Task directions:
For the word "beside", give the number of lines in these entries that contain it, with nothing else.

***** Excerpted records

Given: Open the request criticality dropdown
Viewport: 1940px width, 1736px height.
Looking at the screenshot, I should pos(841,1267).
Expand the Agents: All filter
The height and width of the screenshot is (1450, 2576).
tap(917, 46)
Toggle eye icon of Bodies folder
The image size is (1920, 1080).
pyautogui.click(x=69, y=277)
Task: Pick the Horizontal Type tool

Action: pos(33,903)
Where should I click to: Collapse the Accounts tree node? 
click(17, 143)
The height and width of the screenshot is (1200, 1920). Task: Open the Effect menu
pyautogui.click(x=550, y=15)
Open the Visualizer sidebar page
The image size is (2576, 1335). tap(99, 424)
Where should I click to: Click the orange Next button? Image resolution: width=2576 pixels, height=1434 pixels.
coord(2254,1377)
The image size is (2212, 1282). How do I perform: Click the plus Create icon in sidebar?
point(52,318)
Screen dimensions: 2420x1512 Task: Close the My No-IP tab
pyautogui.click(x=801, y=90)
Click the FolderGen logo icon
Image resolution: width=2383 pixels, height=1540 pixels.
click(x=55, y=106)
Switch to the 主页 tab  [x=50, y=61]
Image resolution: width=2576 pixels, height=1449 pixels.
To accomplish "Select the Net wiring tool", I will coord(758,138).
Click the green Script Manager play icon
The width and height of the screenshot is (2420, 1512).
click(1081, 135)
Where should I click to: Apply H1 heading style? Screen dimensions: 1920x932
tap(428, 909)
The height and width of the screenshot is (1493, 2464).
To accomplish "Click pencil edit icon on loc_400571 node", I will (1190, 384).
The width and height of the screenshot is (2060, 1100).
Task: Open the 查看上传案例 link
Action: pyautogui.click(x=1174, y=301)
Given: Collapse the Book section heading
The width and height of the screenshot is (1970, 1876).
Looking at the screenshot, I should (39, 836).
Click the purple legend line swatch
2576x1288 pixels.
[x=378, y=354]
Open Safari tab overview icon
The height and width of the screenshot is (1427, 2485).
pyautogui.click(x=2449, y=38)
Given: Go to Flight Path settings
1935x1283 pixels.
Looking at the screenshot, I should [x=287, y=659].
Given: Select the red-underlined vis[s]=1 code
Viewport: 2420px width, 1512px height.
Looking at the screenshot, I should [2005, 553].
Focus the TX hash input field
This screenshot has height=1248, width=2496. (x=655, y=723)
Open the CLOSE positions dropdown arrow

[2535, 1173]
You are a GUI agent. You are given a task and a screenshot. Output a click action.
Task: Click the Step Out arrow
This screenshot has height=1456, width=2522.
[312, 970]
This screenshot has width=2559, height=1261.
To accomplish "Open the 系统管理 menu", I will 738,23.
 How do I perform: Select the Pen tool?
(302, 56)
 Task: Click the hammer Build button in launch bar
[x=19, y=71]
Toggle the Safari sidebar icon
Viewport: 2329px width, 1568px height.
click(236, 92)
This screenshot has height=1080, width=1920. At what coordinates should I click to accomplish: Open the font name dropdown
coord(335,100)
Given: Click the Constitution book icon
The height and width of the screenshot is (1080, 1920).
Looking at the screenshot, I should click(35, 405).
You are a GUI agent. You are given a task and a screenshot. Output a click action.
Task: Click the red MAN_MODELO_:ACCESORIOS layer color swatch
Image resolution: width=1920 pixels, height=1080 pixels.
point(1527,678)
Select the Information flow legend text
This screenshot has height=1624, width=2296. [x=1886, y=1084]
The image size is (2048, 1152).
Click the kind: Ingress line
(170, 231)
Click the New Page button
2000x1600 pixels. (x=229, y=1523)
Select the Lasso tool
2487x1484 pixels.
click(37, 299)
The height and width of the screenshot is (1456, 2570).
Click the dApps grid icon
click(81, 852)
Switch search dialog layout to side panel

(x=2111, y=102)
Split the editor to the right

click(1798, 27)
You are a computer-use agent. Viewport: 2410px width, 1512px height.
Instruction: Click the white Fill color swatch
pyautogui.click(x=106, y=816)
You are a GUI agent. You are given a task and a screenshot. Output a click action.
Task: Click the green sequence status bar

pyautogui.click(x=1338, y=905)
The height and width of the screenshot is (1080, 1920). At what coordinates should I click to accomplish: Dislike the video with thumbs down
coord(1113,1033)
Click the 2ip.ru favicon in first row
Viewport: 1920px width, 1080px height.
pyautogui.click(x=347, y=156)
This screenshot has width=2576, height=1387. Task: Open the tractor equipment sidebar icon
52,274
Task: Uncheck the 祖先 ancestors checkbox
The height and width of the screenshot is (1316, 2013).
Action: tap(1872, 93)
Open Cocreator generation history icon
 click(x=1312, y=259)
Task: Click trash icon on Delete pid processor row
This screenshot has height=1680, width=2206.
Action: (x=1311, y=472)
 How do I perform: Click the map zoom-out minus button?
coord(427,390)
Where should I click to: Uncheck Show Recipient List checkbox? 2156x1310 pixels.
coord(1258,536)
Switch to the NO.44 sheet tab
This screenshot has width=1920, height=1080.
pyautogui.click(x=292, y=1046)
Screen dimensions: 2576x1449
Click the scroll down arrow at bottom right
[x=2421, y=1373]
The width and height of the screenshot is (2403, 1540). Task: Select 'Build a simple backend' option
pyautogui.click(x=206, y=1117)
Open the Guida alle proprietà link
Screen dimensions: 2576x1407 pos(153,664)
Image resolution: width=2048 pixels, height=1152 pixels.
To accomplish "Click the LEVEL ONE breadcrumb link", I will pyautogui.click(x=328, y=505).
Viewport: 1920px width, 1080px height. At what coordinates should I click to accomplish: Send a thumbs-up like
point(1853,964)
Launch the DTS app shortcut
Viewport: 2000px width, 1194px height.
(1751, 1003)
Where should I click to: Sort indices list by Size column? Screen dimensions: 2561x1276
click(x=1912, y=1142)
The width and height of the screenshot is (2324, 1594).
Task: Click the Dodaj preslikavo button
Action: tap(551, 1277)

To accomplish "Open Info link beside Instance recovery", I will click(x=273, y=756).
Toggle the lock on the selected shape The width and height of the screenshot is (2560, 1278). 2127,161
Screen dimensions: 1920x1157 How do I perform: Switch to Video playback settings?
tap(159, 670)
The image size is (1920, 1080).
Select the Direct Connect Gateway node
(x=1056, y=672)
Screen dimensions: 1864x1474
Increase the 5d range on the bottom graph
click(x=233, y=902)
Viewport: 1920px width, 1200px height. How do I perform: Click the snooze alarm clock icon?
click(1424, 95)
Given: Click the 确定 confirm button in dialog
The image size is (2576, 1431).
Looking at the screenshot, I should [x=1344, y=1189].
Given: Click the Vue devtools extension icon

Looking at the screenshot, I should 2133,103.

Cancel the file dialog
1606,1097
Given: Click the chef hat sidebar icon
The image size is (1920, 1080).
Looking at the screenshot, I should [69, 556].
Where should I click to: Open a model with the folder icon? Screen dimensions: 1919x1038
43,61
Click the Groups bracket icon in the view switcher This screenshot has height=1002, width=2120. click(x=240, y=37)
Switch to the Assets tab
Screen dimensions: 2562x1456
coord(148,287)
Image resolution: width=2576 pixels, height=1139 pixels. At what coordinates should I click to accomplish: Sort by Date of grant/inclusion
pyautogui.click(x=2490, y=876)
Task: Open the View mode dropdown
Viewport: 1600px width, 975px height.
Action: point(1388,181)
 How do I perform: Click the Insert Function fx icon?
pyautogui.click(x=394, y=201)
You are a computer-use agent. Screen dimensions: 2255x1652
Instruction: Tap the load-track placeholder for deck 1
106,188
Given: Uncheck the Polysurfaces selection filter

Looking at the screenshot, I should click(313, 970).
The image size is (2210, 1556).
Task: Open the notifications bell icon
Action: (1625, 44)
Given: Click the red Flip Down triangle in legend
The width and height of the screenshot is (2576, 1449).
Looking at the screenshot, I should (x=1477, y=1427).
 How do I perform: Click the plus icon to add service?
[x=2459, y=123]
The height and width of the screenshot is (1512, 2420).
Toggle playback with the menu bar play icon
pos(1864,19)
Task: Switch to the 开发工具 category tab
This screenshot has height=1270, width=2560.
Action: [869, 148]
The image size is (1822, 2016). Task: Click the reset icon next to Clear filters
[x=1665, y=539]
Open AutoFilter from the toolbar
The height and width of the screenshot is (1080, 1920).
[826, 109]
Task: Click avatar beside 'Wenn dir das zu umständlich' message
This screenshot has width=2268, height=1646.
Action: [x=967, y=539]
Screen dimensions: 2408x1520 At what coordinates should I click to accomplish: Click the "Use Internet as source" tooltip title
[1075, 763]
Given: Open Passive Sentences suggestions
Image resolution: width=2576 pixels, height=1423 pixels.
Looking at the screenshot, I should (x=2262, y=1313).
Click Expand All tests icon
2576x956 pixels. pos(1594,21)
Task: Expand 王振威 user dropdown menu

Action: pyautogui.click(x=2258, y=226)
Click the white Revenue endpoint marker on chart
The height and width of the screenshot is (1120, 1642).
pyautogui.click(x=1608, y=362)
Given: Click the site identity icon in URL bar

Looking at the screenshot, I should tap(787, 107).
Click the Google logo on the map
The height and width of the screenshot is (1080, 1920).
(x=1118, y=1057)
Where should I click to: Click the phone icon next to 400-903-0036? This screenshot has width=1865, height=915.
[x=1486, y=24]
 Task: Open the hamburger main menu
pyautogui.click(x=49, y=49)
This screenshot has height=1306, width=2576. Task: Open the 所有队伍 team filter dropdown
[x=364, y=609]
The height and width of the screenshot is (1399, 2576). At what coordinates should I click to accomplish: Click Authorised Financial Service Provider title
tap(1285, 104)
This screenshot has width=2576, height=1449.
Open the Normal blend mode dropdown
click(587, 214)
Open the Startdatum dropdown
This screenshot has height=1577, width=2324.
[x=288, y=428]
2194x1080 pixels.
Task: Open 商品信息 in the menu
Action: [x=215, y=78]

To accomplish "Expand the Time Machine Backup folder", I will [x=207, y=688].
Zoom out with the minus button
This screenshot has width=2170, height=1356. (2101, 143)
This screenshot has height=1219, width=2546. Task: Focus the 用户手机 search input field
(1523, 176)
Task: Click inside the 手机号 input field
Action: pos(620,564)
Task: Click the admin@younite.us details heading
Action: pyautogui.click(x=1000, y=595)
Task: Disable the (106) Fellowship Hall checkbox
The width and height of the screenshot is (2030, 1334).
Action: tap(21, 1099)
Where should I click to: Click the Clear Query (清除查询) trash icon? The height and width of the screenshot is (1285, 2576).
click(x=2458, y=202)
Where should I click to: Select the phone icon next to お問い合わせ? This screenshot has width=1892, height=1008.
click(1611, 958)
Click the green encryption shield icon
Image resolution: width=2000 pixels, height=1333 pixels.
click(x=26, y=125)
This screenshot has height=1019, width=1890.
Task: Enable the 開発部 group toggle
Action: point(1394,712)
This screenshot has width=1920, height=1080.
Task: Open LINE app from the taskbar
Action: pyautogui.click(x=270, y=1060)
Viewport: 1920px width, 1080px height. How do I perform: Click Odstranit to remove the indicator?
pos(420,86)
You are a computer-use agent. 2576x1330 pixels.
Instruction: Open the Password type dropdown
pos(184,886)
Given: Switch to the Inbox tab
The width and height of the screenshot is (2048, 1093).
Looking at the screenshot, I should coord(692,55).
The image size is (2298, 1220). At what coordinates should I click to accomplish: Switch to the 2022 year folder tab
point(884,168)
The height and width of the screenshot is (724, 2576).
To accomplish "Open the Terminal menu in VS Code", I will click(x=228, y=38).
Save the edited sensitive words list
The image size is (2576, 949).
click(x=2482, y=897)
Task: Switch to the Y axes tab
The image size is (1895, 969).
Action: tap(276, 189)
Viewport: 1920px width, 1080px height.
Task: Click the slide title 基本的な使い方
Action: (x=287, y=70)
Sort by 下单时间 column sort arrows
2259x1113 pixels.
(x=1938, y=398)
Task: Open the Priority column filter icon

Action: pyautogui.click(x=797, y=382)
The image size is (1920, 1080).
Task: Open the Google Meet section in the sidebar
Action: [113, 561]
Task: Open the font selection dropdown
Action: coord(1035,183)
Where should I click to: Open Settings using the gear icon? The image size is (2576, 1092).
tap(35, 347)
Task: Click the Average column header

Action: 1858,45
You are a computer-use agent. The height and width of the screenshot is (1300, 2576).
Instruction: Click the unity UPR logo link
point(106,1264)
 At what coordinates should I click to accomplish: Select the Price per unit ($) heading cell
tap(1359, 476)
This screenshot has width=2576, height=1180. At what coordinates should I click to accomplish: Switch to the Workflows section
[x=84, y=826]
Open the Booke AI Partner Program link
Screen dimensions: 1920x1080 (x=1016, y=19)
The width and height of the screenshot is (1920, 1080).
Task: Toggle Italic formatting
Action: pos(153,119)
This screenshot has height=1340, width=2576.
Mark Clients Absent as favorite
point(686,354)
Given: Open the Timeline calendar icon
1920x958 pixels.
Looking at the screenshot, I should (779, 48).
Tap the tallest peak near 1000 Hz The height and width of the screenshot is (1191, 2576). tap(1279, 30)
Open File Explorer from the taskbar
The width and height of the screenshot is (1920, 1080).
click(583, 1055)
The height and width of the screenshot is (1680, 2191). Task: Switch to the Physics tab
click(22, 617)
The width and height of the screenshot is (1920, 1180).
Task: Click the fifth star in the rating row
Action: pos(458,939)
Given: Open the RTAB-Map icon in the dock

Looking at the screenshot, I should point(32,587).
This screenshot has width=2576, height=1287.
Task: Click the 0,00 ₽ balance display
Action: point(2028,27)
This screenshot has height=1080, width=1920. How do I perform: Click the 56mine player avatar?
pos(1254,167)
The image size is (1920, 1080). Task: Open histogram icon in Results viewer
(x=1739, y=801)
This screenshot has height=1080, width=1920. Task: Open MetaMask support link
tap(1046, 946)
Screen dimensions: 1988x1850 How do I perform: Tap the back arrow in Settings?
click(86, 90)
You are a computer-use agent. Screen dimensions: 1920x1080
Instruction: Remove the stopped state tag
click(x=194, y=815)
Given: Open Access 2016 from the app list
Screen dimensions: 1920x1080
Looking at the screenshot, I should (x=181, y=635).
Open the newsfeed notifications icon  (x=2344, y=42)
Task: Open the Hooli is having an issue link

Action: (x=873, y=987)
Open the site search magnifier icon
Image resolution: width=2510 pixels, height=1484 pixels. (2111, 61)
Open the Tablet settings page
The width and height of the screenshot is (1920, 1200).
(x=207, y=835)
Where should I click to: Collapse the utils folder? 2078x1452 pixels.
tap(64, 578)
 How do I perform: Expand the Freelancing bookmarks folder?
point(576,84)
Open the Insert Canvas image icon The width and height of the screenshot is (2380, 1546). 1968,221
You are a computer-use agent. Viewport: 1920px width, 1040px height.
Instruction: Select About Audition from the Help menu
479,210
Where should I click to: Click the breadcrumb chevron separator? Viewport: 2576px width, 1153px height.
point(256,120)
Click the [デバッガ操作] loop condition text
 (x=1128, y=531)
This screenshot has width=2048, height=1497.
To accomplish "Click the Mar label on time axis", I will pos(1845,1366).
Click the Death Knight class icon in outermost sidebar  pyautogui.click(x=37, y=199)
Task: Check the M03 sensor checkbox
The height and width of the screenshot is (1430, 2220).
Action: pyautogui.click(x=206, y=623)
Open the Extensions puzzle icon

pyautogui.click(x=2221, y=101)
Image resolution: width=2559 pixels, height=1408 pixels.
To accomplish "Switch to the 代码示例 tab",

**********

Output below:
2